Gordon, who is also a researcher and writer specializing in marriage, parenting, and human sexuality said unfortunately, not all troubled, sick cases will experience healing and recovery.

“While I do not advocate separation and divorce as easy options out, I do not at the same time advocate a life of misery.”

 

TAKE THE QUIZ!!!!
Should I take back my ex?

 

Breaking up is never easy, especially when you are in a relationship for a long time. Stuff happens and for whatever reason emotions run wild and before you know it, words are said and you are both going your separate ways! Still, for many lovers, there is the lingering doubt on whether the relationship had to end, with it comes to the question of whether you were too hasty or should you take your ex back.

Your score will depend on whether you should take your ex back,  or let the embers burn out.

Is your ex still taking up all your thoughts?

a. No

b. Yes!

c. Now and again

Are you tempted to take up the phone and call too many times for comfort?

a. Not really

b. Oh Lord, yes!

c. No

When you think of the issues that you were arguing over you…

a. Still a bit peeved

b. Think it is silly now

c. Get upset all over again

Now that you have called it quits do you feel….

a. Kind of sad

b. Really lonely and missing him

c. Like a burden lifted

Has your ex reached out to you…

a. Sent a message on Facebook messenger didn’t respond

b. Yes

c. Don’t know blocked the number

When you mention your ex to your trusted friends they…

a. Sympathize

b. Tell you they think you should reconsider

c. Tell you, you sure dodged a bullet!

 

Score: 

If you got mostly ‘A’s it wouldn’t hurt to see your ex once more – just to make sure you have gotten them out of your system. You wouldn’t want to move on to another relationship with unfinished business, would you?!

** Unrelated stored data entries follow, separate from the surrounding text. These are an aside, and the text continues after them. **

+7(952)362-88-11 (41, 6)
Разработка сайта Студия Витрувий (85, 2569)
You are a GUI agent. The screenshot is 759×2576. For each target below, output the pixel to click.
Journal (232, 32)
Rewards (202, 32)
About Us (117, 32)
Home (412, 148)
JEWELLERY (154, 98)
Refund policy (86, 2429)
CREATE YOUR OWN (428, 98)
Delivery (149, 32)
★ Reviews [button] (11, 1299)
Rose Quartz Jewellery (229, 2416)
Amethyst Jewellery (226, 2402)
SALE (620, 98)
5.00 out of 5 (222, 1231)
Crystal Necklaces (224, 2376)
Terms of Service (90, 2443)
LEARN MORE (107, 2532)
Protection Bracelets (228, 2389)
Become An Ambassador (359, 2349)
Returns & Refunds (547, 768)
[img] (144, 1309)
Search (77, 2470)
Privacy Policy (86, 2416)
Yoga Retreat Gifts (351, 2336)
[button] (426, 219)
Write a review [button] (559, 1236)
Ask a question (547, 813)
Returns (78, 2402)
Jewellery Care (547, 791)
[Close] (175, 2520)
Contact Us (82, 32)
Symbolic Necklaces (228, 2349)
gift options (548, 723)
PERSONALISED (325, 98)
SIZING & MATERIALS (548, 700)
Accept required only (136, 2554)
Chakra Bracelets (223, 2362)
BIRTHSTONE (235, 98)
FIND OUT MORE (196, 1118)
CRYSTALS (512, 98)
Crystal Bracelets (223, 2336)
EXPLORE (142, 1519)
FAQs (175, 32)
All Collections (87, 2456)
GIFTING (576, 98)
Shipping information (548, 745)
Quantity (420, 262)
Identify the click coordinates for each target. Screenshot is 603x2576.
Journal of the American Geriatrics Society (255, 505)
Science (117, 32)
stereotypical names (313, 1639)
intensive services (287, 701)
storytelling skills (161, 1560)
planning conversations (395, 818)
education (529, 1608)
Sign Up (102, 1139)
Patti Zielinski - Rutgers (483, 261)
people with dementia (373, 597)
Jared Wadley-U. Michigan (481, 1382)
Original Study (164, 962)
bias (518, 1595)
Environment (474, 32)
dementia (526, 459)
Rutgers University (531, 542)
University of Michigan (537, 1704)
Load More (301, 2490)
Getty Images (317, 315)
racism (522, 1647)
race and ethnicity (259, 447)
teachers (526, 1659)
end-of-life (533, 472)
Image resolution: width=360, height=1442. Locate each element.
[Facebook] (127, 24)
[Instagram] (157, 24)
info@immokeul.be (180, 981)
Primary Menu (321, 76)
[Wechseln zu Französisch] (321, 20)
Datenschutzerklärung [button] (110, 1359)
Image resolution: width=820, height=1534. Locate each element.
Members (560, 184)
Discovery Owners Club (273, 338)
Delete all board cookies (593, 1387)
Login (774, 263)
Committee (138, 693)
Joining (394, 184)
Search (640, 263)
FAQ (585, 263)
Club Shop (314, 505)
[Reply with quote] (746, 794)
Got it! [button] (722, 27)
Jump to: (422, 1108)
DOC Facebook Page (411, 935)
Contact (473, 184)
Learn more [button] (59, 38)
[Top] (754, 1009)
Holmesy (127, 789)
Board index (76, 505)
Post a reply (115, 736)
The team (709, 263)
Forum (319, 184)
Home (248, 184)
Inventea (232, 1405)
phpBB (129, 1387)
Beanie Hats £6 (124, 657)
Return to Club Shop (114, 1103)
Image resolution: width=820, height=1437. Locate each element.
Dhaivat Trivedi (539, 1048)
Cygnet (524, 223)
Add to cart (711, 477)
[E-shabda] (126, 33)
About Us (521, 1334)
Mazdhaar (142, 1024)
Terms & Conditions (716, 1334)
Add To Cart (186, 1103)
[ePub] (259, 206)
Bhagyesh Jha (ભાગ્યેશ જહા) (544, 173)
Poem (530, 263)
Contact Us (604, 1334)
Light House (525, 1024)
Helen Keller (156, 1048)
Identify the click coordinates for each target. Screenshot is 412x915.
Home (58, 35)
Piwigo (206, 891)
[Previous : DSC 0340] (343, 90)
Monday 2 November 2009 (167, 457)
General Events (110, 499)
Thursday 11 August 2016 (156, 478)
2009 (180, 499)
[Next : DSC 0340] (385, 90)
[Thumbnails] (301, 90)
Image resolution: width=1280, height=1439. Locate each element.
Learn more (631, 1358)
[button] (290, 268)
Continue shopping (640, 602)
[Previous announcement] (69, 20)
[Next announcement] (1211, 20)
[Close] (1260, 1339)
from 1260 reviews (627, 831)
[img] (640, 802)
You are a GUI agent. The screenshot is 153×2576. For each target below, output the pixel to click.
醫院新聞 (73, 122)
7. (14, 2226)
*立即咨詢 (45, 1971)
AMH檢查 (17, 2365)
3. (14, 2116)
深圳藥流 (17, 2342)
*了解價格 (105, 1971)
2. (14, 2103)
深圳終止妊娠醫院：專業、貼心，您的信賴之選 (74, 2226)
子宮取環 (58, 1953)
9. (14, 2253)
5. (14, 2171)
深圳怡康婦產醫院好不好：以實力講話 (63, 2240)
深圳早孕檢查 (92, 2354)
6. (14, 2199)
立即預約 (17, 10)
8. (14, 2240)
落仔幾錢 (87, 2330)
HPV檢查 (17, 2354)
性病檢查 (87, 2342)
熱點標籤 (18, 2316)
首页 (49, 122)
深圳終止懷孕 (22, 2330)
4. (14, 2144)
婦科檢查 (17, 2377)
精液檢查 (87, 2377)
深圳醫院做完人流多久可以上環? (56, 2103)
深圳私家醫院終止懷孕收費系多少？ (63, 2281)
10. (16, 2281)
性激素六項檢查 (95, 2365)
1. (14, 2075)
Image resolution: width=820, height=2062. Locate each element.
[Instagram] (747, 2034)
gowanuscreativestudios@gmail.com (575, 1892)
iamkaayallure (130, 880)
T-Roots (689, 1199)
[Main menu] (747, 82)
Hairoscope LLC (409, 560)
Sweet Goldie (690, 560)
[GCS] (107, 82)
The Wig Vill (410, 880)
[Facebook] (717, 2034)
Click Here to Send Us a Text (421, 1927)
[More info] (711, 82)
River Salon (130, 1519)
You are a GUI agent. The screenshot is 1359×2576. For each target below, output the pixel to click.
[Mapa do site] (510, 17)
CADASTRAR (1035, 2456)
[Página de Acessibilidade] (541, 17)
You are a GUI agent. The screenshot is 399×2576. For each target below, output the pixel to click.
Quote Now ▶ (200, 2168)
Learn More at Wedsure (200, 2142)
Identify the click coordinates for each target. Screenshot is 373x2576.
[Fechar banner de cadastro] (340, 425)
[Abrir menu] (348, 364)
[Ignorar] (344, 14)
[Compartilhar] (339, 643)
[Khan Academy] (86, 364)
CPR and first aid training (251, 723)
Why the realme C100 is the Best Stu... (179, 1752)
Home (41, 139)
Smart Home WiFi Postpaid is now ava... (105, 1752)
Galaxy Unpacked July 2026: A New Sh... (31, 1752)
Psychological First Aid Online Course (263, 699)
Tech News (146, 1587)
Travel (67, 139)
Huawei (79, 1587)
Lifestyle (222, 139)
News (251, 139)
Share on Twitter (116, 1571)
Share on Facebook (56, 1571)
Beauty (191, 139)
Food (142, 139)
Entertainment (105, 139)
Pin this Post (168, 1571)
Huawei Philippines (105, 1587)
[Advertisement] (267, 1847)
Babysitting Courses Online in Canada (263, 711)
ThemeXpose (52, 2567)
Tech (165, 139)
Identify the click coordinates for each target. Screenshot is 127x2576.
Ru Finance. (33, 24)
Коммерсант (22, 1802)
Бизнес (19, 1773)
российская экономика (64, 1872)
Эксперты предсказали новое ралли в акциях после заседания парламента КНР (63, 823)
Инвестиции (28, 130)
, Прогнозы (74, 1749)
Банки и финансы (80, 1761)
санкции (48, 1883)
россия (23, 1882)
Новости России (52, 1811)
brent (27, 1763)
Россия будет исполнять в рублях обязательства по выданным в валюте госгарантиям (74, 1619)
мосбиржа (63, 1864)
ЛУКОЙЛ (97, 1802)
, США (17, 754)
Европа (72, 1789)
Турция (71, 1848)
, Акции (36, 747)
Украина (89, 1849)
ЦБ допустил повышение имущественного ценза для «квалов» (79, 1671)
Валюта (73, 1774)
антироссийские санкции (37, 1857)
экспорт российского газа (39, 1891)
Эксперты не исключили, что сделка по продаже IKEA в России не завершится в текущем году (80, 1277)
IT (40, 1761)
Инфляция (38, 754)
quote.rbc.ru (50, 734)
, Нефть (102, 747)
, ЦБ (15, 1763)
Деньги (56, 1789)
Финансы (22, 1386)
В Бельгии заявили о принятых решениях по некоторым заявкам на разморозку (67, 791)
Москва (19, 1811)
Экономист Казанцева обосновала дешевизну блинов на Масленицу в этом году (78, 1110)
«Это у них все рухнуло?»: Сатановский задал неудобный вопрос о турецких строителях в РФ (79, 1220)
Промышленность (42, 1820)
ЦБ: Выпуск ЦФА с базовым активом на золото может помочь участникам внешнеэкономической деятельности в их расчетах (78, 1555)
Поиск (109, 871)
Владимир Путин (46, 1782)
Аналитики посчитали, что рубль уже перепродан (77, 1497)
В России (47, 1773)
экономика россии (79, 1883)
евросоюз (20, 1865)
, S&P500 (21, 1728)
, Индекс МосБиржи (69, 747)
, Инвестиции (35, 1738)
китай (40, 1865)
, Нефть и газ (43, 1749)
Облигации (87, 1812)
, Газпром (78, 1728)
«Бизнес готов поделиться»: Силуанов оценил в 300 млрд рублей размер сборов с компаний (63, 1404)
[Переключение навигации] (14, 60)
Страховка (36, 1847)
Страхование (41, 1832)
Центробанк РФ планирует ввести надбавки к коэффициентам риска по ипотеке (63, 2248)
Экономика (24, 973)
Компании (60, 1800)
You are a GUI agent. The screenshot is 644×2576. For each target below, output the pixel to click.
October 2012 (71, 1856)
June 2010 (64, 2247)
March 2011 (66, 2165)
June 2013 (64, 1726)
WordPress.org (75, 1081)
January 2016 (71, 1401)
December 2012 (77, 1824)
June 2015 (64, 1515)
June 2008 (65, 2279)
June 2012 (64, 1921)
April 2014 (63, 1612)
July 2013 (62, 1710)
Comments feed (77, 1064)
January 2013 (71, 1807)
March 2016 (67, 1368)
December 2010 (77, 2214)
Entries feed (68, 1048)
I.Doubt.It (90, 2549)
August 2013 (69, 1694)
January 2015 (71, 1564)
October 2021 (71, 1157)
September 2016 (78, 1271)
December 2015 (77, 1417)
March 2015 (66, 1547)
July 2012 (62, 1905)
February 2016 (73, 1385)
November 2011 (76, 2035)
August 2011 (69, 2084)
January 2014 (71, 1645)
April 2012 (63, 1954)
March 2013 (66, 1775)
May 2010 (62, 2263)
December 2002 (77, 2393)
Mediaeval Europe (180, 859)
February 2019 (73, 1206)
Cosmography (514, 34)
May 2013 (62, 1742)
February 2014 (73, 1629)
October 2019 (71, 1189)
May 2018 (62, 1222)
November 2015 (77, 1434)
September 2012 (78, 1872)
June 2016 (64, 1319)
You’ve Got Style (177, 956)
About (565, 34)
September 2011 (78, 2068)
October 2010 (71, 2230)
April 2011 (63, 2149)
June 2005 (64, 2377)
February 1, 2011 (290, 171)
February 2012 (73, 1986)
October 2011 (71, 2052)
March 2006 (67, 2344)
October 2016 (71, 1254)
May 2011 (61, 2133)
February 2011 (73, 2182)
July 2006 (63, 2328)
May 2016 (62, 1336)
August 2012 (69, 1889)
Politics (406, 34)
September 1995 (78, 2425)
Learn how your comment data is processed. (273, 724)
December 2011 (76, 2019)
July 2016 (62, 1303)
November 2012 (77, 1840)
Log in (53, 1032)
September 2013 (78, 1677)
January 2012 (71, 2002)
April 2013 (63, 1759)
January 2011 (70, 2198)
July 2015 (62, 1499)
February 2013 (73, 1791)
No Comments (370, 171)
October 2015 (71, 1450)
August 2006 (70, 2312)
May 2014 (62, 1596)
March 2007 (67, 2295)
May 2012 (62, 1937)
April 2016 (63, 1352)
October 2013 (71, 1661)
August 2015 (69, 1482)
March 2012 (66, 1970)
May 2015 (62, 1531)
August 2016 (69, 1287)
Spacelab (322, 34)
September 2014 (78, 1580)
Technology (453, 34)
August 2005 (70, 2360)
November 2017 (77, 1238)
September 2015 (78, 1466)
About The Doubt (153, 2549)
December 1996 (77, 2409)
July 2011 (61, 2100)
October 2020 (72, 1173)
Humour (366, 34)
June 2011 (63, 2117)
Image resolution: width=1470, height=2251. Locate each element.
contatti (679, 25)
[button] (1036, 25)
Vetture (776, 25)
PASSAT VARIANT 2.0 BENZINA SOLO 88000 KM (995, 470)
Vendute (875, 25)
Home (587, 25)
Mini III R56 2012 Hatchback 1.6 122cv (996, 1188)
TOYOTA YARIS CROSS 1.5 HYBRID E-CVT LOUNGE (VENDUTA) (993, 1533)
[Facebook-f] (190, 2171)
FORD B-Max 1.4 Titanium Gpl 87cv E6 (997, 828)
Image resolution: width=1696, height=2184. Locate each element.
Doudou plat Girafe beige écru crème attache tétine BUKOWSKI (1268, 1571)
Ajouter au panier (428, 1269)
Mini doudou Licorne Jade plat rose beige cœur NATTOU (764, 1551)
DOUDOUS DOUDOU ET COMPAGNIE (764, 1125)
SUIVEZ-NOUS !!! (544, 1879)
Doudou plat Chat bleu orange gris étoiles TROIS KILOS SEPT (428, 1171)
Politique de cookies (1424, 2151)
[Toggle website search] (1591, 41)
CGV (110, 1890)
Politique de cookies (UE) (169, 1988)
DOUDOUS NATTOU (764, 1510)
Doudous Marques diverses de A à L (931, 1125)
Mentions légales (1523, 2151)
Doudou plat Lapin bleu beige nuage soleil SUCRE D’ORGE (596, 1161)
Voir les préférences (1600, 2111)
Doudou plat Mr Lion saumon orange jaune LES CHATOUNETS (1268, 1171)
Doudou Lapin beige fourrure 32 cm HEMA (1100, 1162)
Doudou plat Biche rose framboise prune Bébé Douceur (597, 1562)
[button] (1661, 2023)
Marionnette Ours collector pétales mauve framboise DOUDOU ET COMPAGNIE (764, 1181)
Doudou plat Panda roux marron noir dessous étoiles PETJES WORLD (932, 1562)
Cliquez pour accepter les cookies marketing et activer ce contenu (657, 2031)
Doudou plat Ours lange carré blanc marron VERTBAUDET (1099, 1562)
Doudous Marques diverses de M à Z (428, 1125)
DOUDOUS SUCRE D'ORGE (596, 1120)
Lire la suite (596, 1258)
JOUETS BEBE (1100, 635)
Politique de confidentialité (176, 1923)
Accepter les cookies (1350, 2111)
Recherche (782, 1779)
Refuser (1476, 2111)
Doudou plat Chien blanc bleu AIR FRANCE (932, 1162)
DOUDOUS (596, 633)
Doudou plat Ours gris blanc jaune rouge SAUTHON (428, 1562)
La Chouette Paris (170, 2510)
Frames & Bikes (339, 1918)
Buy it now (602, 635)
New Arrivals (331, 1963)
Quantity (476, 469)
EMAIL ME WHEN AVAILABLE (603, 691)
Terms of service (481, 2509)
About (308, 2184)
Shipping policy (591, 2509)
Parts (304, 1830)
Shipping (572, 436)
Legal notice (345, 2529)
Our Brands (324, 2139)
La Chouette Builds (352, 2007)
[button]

Mostly ‘B’s – Who are you both kidding?!  Just sink your stubborn pride and reach out. You know you both want to. The fire is as hot as ever and just waiting to set ablaze. Sorry will make it right, so what are you waiting for?

Mostly ‘C’s – How do we say ‘next!’ that one is dead and waiting to be buried. There is nothing there, you might as well go your separate ways and live your lives. Why prolong the torture…there is just no looking back where this one is concerned. Have a nice life!

Please note: While this quiz is a guide on what your next step can be, it is not a foolproof plan. Therefore, follow your heart!